As I’m continuing through my research for this section of the league, it dawn on me that I may have been wrong about the first team. On paper, the Tigers look much better positioned for a return to the postseason than the White Sox. They’ve gotten name players behind the plate: Miguel Cabrera, Nicholas Castellanos and Jose Iglesias are still intact, while Leonys Martin slips into the leadoff spot after a bit of playoff help for the Cubs in October proved his worth. They also actively upgrade their rotation, bringing over Francisco Liriano and Mike Fiers over from the championship Astros. They’re not the number one or two arms in your arsenal, and Fiers will start the season the DL, but they have a more likely chance at improving the Tigers’ record. Maybe I was too eager to crown the White Sox as the Cinderella team, as this team has some glass slippers they’d like to try on.
Kansas City Royals
The window for Kansas City may have shut much quicker than anticipated. For all the goodwill the Royals built over the past several years as they climbed their way out of ignominity to the top of the baseball world, they’re about to come crashing They managed to stave off the departure of Mike Moustakas and Alcides Escobar, but at what price?
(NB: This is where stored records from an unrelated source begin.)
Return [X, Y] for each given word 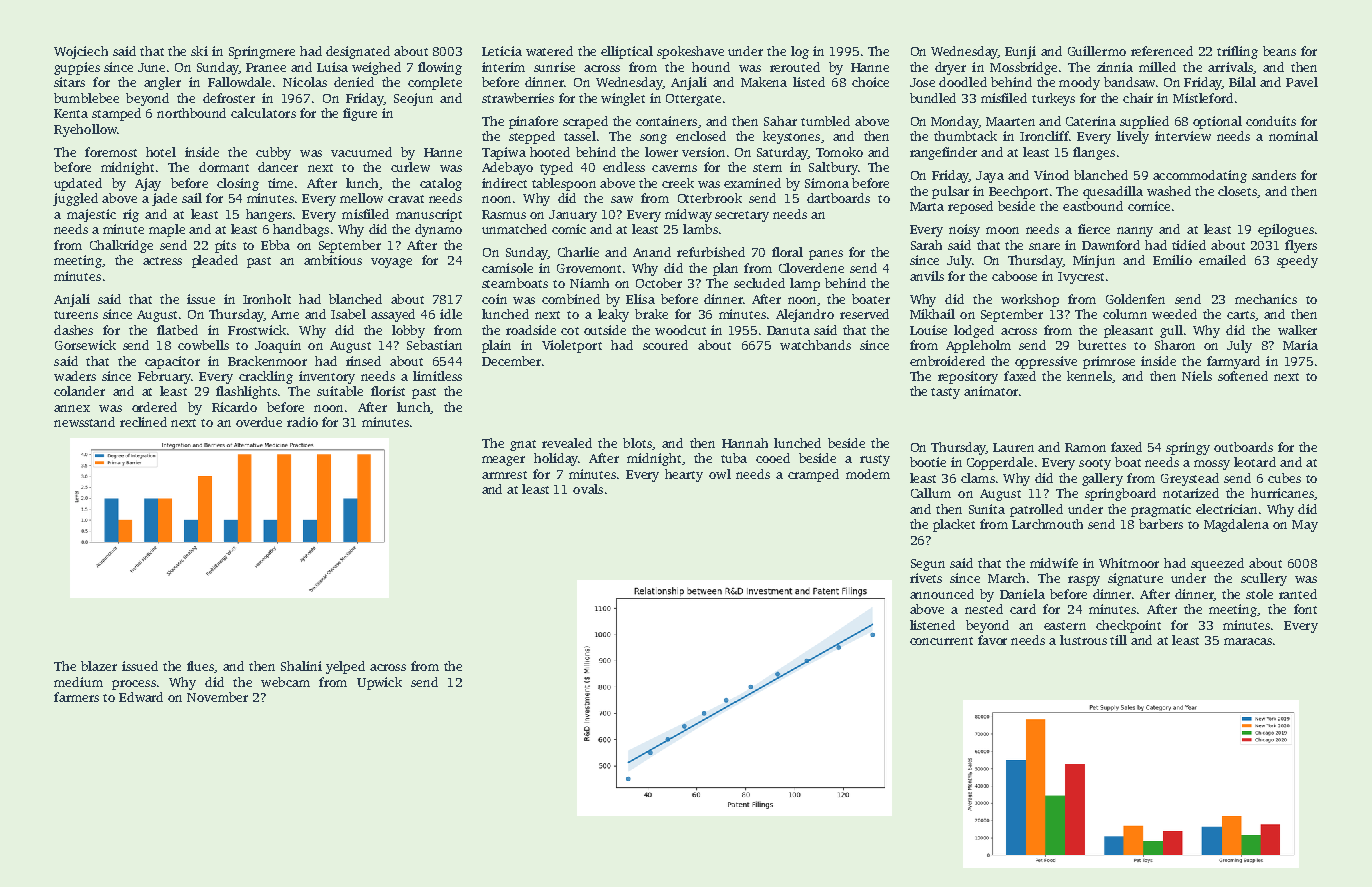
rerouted [795, 67]
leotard [1255, 462]
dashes [73, 330]
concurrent [941, 641]
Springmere [262, 52]
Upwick [379, 683]
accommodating [1200, 176]
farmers [76, 697]
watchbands [815, 345]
The heavily browed face of their team is gone, and they’ll be struggling to replace him. Lucas Duda has a heavy load to bear, but I think he’ll handle it just fine to start, and veteran Royals Salvador Perez and Alex Gordon should help. The problem with the team truly lies with their pitching staff: Danny Duffy and Ian Kennedy aren’t getting any younger, and Duffy and Kelvin Herrera are the only pitchers remaining from their World Series run. Jason Hammel had his best year while helping the Cubs win in 2016, but that’s still a patching pitching prognosis.
Man, did the Twins acquire every available free agent this offseason? It seems that way, though Logan Morrison is the only bat filling in the lineup. The pitching side sees Jake Odorizzi (Tampa Bay) and Lance Lynn (St. Louis) joining in, and they’re a definitive upgrade from both their respective teams and over Bartolo Colon and Hector Santiago. Odorizzi brings veteran leadership on a team lacking it the past few seasons on the mound, while the oldest player in pitching joins them in Fernando Rodney. After having a career year at 40 in Arizona, he’ll join additions such as Addison Reed, Zach Duke and Tyler Kinley to bolster the newly revamped bullpen. There’s a lot to hope for in Minneapolis, and the hope is to give Miguel Sano, Brian Dozier and Joe Mauer another chance at playoff glory.
That’s it, folks. There’s a lot to be excited about once again here in the AL Central, but we’ll move on the west coast tomorrow to find out who’s going to be the best there. All in all, there will be some tough matchups here over the course of 2018. I can’t wait to be proven wrong about my White Sox > Twins prediction, though.